Long Beach Police Chief Confirms Detaining Photographers - scottshea
http://www.lbpost.com/life/greggory/12188

======
SoftwareMaven
"Papers, please."

"I'm sorry, you haven't been granted permission to be in this neighborhood.
Come with me."

I really don't understand how police officers can be comfortable with these
actions. Unfortunately, I've talked with enough "normal" people who think the
police are justified in this that I believe it is going to get _far_ worse
before it gets better.

------
ben1040
>McDonnell says that while there is no police training specific to determining
whether a photographer's subject has "apparent esthetic value," officers make
such judgments "based on their overall training and experience" and will
generally approach photographers not engaging in "regular tourist behavior."

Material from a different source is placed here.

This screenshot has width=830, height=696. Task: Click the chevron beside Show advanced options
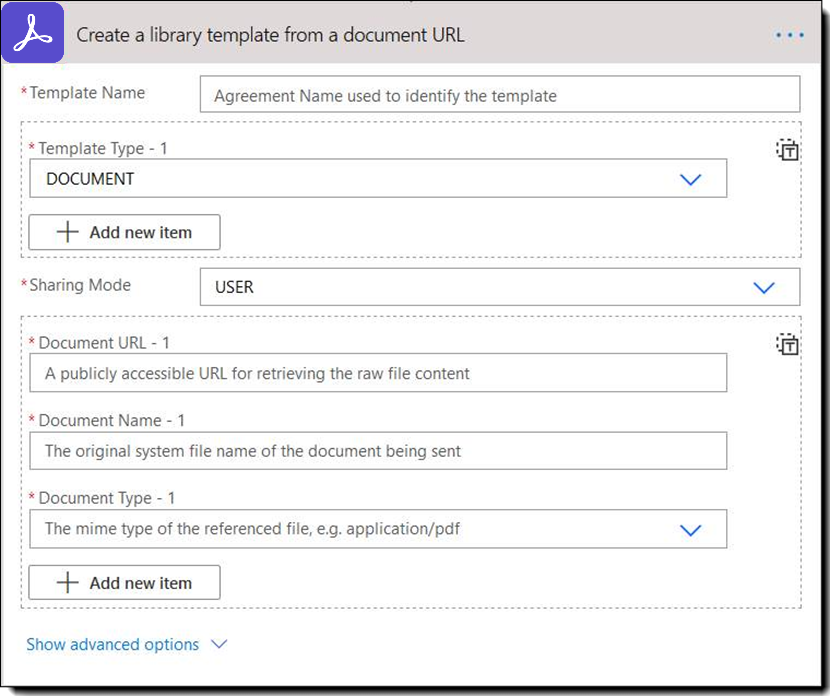coord(218,645)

 _I shall not today attempt further to define the kinds of material I
understand to be embraced within that shorthand description; and perhaps I
could never succeed in intelligibly doing so. But I know it when I see it, and
the motion picture involved in this case is not that._ \-- Supreme Court
Justice Potter Stewart

------
artursapek
This is hilarious because

A) I've been planning a 1400-mile road trip to Long Beach for weeks, and I
leave tomorrow.

B) I'm an avid street photographer.

C) I have a bad habit of pushing authority figures' buttons, because of my
disrespect for them generally, because of things like this.

I doubt it will, but if anything interesting happens I'll be sure to write
about it and share on HN. Geuis makes a good point, but my main thing
literally is photographing strangers when they're not expecting it. (not to be
a whore, but if you're interested:
<http://nnife.com/images/pinhole/spring/2.jpg>
<http://nnife.com/images/film/1/7.jpg>
<http://nnife.com/images/film/1/29.jpg>)

As this will be my first time in Long Beach and I have 8 rolls of B&W film
sitting around I plan to be very prolific this upcoming week.

------
sorbus
"Among the non-criminal behaviors "which shall be reported on a SAR" are ...
asking about an establishment's hours of operation ... and taking notes."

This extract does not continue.